Bouaflé, 10 avr 2026 (AIP)- La direction départementale des Eaux et Forêts de Bouaflé a initié, jeudi 9 avril 2026, une rencontre de sensibilisation sur les conflits entre les populations et la faune, en particulier les hippopotames, en présence des autorités administratives et des acteurs communautaires.
Selon le directeur départemental des Eaux et Forêts, le colonel Koffi Malan Kumansi, cette initiative vise à faire face à la recrudescence des conflits homme-faune observés en Côte d’Ivoire, avec des conséquences parfois dramatiques. « Ces situations entraînent malheureusement des pertes en vies humaines, ce qui constitue une réelle préoccupation », a-t-il indiqué.

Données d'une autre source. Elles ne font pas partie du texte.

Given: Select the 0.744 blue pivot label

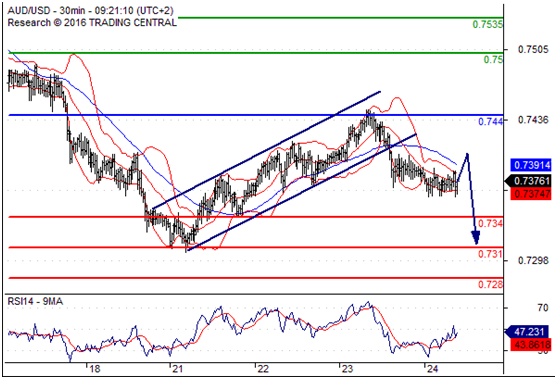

Il a rappelé qu’en 2024, deux élèves ont perdu la vie après une attaque d’hippopotame près du pont sur la Marahoué, évoquant également un drame survenu dans les années 2000 à Bozy. Pour lui, ces incidents illustrent l’urgence d’agir.
Le colonel Kumansi a insisté sur la sensibilisation comme principale réponse, appelant les populations à éviter d’empiéter sur les habitats naturels des animaux. « Lorsque leur milieu est perturbé, les animaux se rapprochent des zones habitées, ce qui engendre des conflits », a-t-il expliqué.
Il a également recommandé la mise en place de comités de veille dans les villages, chargés d’alerter rapidement les autorités en cas de présence d’animaux dangereux. Ces dispositifs devraient permettre une meilleure prévention et une réaction rapide des services compétents.
Abordant la question des dégâts matériels, notamment les destructions de cultures, le directeur départemental a précisé que, même si ces situations doivent être évitées, elles peuvent survenir. Dans ce cas, les populations sont invitées à saisir les services compétents, notamment ceux de l’agriculture et des Eaux et Forêts.
Une enquête de terrain sera alors diligentée afin d’évaluer l’ampleur des dégâts, d’identifier les causes et de situer les responsabilités. Ce processus pourra, le cas échéant, ouvrir droit à une indemnisation, à condition que les faits soient clairement établis, afin d’éviter toute confusion avec des dégâts causés par des animaux domestiques.
Le secrétaire général de la préfecture de Bouaflé, Brahima Traoré a exhorté les populations à adopter des comportements responsables, notamment en respectant une distance de sécurité avec les animaux et en évitant les zones à risque.
Il a en outre invité les participants à relayer les messages de sensibilisation auprès des communautés, tout en appelant à la vigilance, surtout dans les zones riveraines des cours d’eau.